Is the description appropriately sized, front-loaded, and free of redundancy?

The description is a single, efficient sentence that immediately states the tool's purpose and key capabilities. Every word earns its place - 'List leave requests' establishes the core function, and 'with optional filters for status, date range, and requester' provides essential context without redundancy. There's zero waste or unnecessary elaboration.

Shorter descriptions cost fewer tokens and are easier for agents to parse. Every sentence should earn its place.

Completeness2/5

Given the tool's complexity, does the description cover enough for an agent to succeed on first attempt?

Given the tool's complexity (6 parameters, no output schema, no annotations), the description is insufficiently complete. While concise, it doesn't address behavioral aspects like authentication requirements, response format, pagination behavior beyond the schema parameters, or error conditions. For a filtering/list tool with multiple parameters and no output schema, more contextual information would be helpful for an AI agent.

Complex tools with many parameters or behaviors need more documentation. Simple tools need less. This dimension scales expectations accordingly.

Parameters3/5

Does the description clarify parameter syntax, constraints, interactions, or defaults beyond what the schema provides?

The schema description coverage is 100%, so the schema already documents all 6 parameters thoroughly with descriptions, enums, and constraints. The description mentions 'optional filters for status, date range, and requester' which aligns with the schema but doesn't add meaningful semantic context beyond what's already in the structured fields. The baseline of 3 is appropriate when the schema does the heavy lifting.

Input schemas describe structure but not intent. Descriptions should explain non-obvious parameter relationships and valid value ranges.

Purpose4/5

Does the description clearly state what the tool does and how it differs from similar tools?

The description clearly states the verb ('List') and resource ('leave requests'), making the purpose immediately understandable. It distinguishes this tool from other leave-related tools like 'get_leave_balances' or 'process_leave_request' by focusing on listing rather than retrieving balances or processing requests. However, it doesn't explicitly differentiate from other list tools like 'list_employees' or 'list_teams' beyond the resource type.

Agents choose between tools based on descriptions. A clear purpose with a specific verb and resource helps agents select the right tool.

Usage Guidelines2/5

Does the description explain when to use this tool, when not to, or what alternatives exist?

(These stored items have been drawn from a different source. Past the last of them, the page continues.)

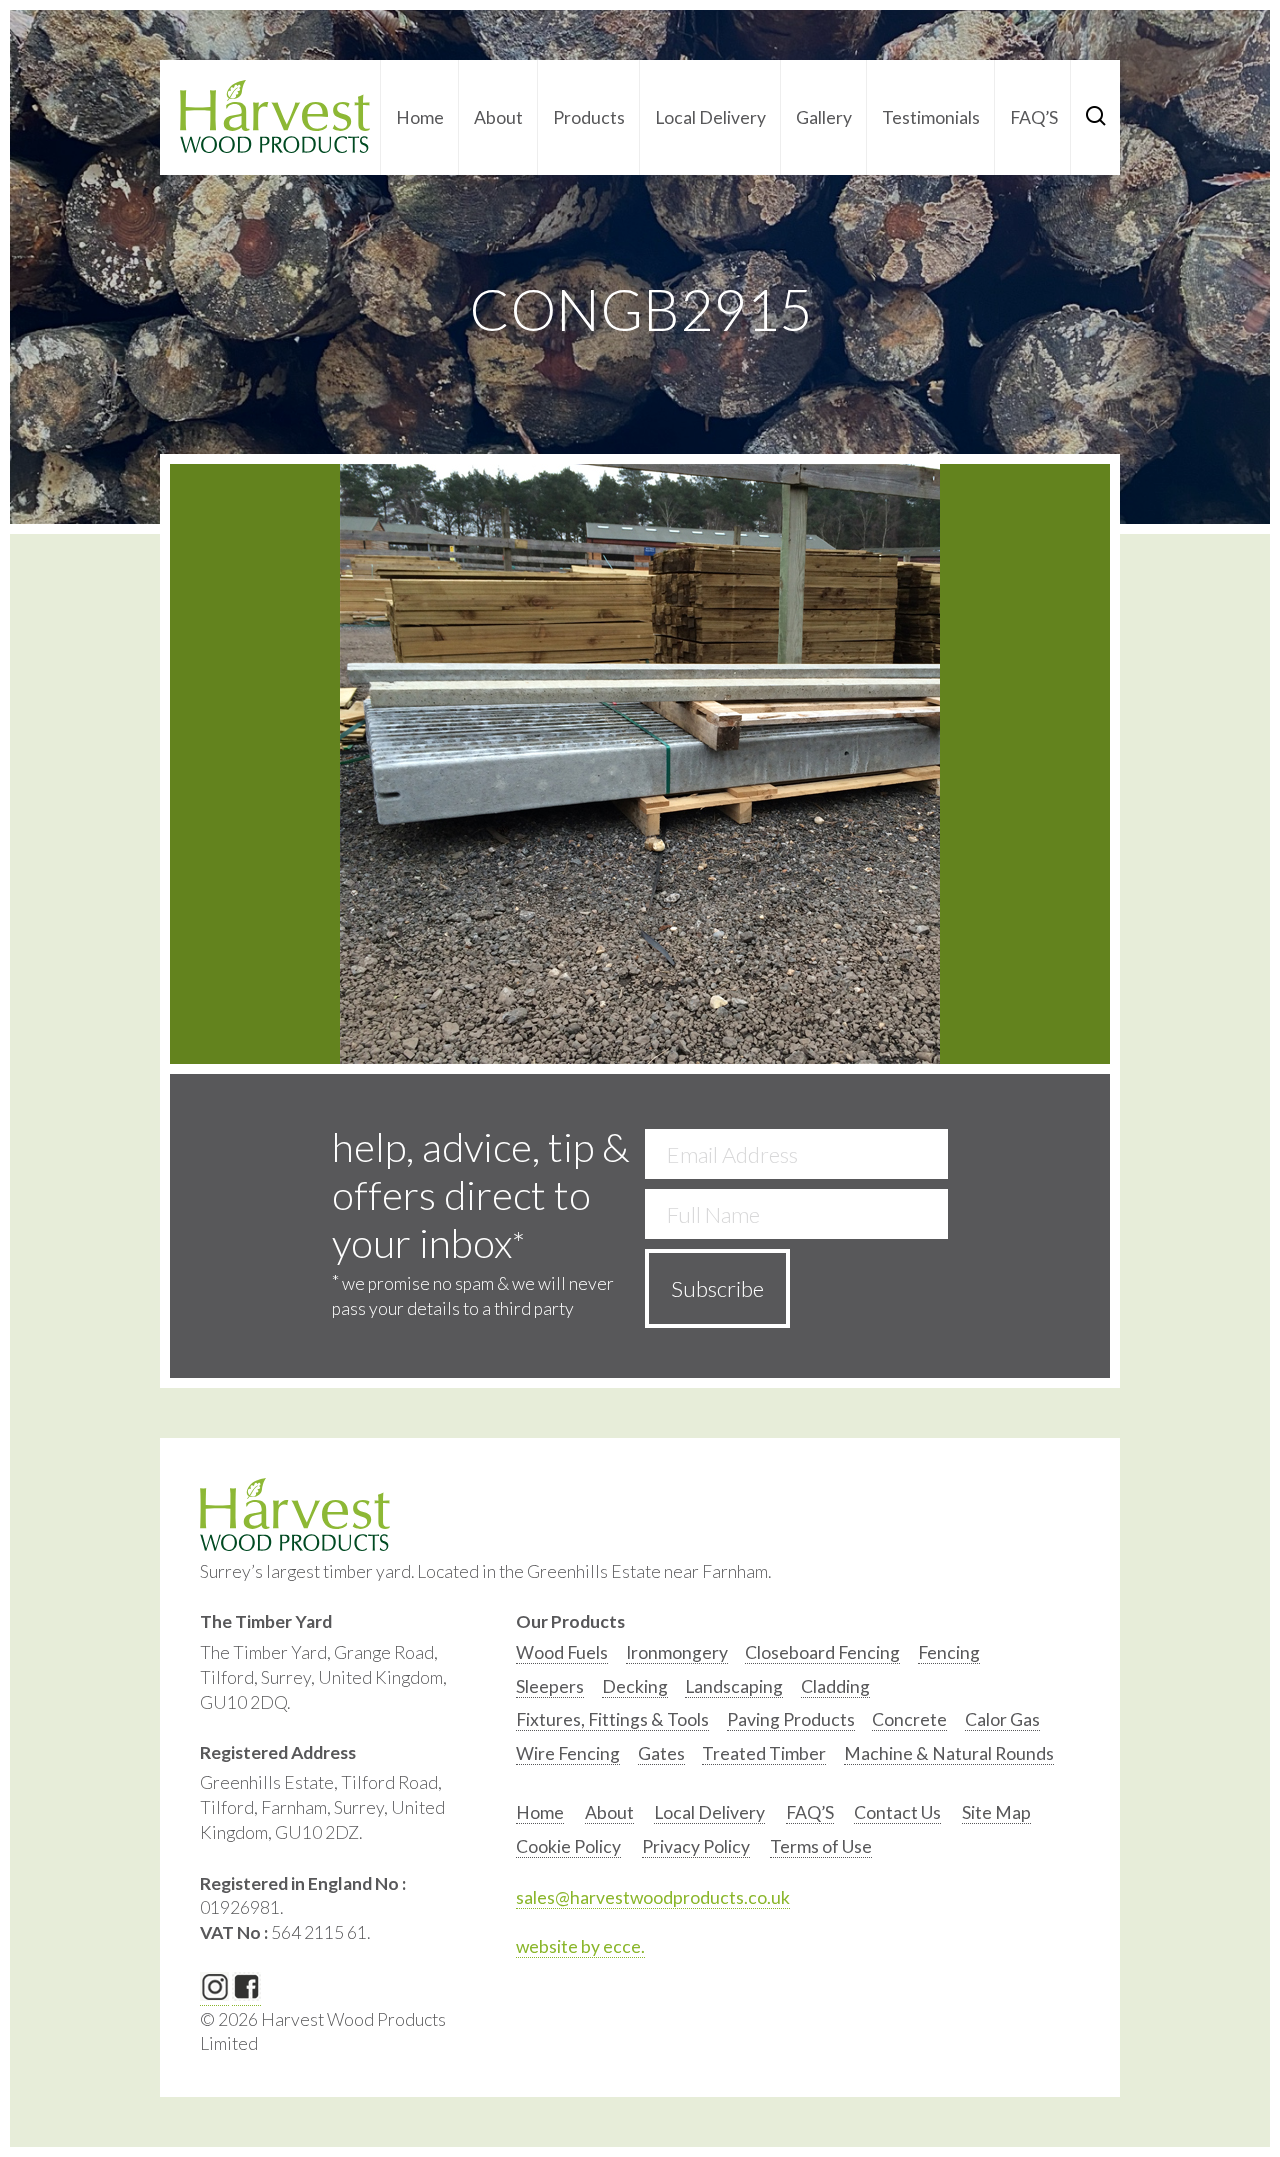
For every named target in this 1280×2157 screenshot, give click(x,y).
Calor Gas (1002, 1719)
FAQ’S (1034, 117)
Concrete (909, 1719)
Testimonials (931, 117)
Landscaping (734, 1686)
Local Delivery (710, 117)
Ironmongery (677, 1652)
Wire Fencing (568, 1753)
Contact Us (897, 1812)
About (498, 117)
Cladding (835, 1686)
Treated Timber (764, 1753)
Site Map (996, 1812)
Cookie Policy (568, 1846)
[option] (562, 1657)
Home (420, 117)
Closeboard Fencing (822, 1652)
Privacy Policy (696, 1846)
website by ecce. (580, 1946)
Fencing (949, 1652)
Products (589, 117)
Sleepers (550, 1686)
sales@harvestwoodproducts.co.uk (653, 1897)
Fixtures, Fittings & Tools (612, 1719)
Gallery (824, 117)
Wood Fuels (562, 1652)
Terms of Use (821, 1846)
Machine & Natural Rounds (949, 1753)
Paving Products (791, 1719)
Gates (661, 1753)
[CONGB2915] (640, 764)
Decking (635, 1686)
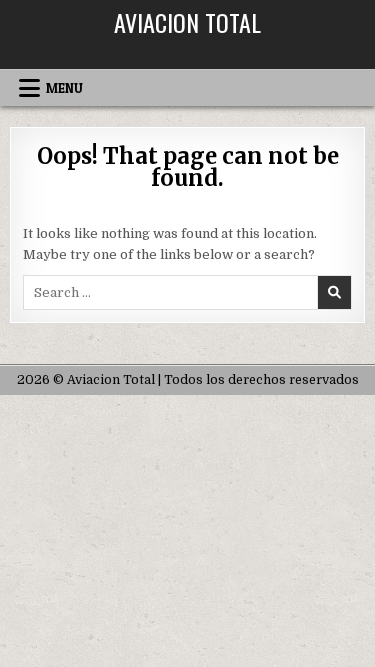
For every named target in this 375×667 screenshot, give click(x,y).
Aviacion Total (187, 22)
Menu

The description provides no guidance on when to use this tool versus alternatives. It doesn't mention when to use 'list_leave_requests' versus 'get_leave_balances' for leave-related queries, or when filtering is necessary versus using other list tools. There's no discussion of prerequisites, context, or exclusions for this tool's use.

Agents often have multiple tools that could apply. Explicit usage guidance like "use X instead of Y when Z" prevents misuse.